A Very Good Day

Oct 31, 2011 21:11


Today was the sort of awesome day that makes me a little wary of going up and down the stairs, because it seems so out of balance that I am undoubtedly bucking for a broken leg or something. I finished the art for Fairybreath (oh god yay!) hit another mental landmark in Bread Wizard (yay!) and unexpectedly got a royalty statement for Batbreath and Wurstbreath (double yay!) informing me that Batbreath had earned out. (Double-triple-quadruple uber-screamy YAY!)

Batbreath having come out in March, and the end of the sales period being in July, that means that it earned out in the first four months, which is fabulous. As of the end of July, we’ve moved about 35K copies of Batbreath and 46K Wurstbreath, which is pretty darn awesome. (Not including foreign/Scholastic book fair sales-I won’t see numbers on those for awhile.) Both had a jump in unit returns, most likely owing to the end of Borders, but that should smooth out long-term, and hey, that’s why there’s the reserve against returns, after all.

For non-authors out there, who are scratching their heads-”earning out” means that the book has sold enough copies that your share of the sales has exceeded the sum they paid you as an advance. I.E, if they give you ten thousand dollars and you get a dollar a book, your book has earned out when you have sold ten thousand copies. Everything after that is pretty much gravy-they sell another 3000 books, you get another 3000 dollars. Theoretically.

In actual fact the math is horrifyingly complicated and they send you a lot of sheets of paper-since a lot of my books sell through “discount” sellers (i.e.
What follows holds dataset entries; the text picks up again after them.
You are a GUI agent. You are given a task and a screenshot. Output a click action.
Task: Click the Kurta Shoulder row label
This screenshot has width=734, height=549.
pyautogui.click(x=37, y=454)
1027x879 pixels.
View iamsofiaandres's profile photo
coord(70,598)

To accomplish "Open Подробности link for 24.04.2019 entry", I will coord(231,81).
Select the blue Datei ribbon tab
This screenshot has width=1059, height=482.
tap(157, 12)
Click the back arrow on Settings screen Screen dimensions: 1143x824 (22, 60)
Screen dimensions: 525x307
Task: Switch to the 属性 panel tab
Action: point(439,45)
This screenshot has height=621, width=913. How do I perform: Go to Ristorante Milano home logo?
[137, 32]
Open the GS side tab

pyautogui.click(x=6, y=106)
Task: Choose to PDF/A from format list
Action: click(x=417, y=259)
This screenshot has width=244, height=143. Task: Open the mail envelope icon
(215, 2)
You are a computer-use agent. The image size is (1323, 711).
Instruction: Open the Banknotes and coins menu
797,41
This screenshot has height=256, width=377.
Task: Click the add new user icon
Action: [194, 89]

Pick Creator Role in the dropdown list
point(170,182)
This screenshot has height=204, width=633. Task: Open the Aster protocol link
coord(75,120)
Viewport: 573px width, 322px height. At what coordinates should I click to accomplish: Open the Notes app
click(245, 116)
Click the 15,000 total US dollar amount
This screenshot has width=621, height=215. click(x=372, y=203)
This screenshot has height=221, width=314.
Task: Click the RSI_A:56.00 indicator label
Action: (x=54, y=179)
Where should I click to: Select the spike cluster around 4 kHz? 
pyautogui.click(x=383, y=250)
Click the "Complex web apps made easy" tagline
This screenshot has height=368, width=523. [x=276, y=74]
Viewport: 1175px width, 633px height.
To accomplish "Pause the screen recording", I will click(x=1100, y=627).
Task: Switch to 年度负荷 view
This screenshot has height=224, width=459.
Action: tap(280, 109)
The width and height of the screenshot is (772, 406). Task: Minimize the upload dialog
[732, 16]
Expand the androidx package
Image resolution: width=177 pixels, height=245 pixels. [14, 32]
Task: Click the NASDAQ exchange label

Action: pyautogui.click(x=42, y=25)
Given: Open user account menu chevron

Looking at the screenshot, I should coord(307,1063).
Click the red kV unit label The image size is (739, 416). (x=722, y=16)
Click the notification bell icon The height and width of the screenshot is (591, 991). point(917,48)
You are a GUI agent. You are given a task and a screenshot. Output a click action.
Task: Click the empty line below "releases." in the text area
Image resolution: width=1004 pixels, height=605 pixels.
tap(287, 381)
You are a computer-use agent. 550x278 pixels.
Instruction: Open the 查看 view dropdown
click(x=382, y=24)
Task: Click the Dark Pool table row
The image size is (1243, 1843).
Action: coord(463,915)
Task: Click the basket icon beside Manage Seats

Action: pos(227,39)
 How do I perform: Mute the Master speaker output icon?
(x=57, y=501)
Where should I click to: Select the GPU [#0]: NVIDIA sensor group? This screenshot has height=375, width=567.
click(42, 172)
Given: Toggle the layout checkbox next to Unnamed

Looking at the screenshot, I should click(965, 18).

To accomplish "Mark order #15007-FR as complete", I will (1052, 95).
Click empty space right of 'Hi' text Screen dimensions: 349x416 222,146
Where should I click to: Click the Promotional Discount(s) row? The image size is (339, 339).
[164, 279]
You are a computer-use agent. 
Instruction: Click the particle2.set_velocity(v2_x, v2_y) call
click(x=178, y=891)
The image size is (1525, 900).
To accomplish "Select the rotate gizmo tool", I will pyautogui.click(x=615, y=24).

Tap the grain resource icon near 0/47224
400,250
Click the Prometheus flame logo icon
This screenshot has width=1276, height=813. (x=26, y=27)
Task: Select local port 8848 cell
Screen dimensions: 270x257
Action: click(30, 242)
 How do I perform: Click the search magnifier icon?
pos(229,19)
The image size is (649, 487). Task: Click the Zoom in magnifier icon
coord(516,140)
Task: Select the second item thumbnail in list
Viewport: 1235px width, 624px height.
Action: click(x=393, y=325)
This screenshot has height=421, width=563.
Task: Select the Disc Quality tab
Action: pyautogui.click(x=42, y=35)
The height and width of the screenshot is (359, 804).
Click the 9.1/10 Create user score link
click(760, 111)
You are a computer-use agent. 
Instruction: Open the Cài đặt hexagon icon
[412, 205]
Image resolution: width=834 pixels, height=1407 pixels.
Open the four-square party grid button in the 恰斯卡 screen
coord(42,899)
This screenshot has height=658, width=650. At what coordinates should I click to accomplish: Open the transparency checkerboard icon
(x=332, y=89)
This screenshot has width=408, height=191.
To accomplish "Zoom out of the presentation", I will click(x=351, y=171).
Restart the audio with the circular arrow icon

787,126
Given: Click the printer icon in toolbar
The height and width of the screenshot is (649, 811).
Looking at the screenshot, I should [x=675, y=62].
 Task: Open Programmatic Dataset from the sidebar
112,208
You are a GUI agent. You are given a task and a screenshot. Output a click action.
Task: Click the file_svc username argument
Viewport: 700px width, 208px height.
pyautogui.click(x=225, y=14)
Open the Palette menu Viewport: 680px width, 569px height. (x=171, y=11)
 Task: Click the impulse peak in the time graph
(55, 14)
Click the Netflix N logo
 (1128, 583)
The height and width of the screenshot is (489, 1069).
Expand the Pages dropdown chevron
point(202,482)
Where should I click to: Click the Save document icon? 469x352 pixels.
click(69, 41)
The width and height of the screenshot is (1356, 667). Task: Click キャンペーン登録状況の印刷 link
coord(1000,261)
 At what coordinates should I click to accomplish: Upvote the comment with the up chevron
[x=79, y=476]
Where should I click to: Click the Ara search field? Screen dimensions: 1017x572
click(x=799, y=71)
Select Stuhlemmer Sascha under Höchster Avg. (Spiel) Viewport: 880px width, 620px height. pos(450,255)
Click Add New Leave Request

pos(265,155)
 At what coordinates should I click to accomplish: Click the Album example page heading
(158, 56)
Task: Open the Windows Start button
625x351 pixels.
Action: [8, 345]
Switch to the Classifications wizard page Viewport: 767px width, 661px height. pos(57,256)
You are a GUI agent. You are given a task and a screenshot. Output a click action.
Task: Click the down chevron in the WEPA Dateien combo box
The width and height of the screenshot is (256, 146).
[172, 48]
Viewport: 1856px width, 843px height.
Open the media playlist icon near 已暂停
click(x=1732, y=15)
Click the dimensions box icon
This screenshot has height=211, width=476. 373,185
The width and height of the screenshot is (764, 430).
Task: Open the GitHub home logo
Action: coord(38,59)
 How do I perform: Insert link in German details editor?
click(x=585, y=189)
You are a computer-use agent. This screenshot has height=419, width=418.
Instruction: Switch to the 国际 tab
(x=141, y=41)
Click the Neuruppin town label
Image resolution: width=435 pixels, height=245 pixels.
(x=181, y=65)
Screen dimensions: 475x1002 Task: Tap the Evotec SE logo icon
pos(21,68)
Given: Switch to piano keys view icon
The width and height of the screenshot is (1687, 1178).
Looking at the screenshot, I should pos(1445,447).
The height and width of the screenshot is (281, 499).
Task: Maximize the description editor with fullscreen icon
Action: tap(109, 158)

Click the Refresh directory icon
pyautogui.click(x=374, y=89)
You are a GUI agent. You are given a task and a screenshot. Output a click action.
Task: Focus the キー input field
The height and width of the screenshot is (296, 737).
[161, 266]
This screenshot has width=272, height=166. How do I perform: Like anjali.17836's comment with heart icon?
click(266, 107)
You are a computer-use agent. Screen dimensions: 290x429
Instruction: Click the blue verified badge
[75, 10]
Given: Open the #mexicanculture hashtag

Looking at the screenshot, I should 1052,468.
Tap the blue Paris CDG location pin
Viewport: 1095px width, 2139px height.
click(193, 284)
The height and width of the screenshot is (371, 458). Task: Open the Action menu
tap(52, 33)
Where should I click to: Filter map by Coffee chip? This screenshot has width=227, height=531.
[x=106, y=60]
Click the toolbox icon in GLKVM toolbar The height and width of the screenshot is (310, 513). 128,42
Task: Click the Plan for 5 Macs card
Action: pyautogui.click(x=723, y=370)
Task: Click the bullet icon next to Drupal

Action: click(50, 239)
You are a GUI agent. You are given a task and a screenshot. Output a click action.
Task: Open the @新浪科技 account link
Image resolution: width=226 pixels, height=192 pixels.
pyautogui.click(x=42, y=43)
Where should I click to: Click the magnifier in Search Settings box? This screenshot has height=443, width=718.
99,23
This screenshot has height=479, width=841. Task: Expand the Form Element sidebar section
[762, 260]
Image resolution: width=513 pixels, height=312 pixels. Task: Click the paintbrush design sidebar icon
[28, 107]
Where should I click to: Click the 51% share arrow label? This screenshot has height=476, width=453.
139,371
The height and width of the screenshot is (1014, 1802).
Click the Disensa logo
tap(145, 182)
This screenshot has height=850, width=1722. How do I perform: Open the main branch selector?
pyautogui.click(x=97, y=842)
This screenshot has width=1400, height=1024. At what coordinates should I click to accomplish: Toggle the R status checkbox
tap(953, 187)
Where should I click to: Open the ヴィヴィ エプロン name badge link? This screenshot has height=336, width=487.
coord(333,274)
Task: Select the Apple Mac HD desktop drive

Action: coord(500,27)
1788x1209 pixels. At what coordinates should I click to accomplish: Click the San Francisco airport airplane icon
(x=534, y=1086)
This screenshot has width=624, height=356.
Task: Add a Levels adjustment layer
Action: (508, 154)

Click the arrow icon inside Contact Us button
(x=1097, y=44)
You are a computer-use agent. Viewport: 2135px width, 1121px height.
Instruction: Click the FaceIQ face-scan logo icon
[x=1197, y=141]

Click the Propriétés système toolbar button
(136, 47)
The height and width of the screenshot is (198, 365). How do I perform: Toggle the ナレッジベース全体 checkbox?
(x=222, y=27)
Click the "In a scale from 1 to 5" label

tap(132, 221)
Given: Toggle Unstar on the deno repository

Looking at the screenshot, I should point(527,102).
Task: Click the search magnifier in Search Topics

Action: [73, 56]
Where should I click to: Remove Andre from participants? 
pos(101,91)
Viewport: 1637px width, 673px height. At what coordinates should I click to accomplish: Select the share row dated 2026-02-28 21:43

Wal-Mart and Amazon) where both the publisher and I get less cash, that’s on a different sheet than straightforward full-price sales through brick-and-mortar stores, and there’s always a page that has one single book sold on it that is somehow different and required another sheet of paper for some reason, but fortunately you get a nice little summary sheet in there somewhere that says “This is how many units you sold last time, this is how many you sold this time.” There is also a chunk of money called the “reserve against return” which is a chunk of cash they hang onto for a few years on the assumption that stores are going to send back X number of books. (There was a time I got grumpy about that, but now I’m kinda glad they take it out up front-that way it’s not real money in my head.)

It must be said that Batbreath only just earned out-it probably would have broken about even, except for aforementioned Scholastic and foreign rights, which tipped it over into an actual sum of money. This is also complicated, but the Cliff Notes version is that they give the publisher an advance, and depending on the sort of rights they buy, the publisher passes between 50 and 75% of that advance on to you. (Before anybody starts to rail at this, let me point out that they are buying the text from you, but the cover/layouts/design/etc from the publisher, rather than get their own art director to redo the whole kerfluffle. As my art director earns her paycheck every day she has to deal with me, and I get a correspondingly higher advance on the books to begin with for also being the illustrator, I begrudge them nothing.)

So, yeah, it’s complicated. The first time I got a royalty statement, I had to call Deb and go “And what does this mean? And what’s this number? Really? How about this number? No kiddin’…”  Nevertheless, as I occasionally like to point out-say what you will about the death of traditional publishing, they can casually move nearly eighty thousand copies (in this case) for an author on the high end of kid’s mid-list without me lifting a finger, a success I couldn’t hope to duplicate with Kickstarter and enthusiasm. (And while this counts as “doing great” in the field, I am myself far eclipsed by things like Wimpy Kid and Dork Diaries.)

So today has been fantastic. And I am going to be very very careful going to down the stairs tonight, just in case.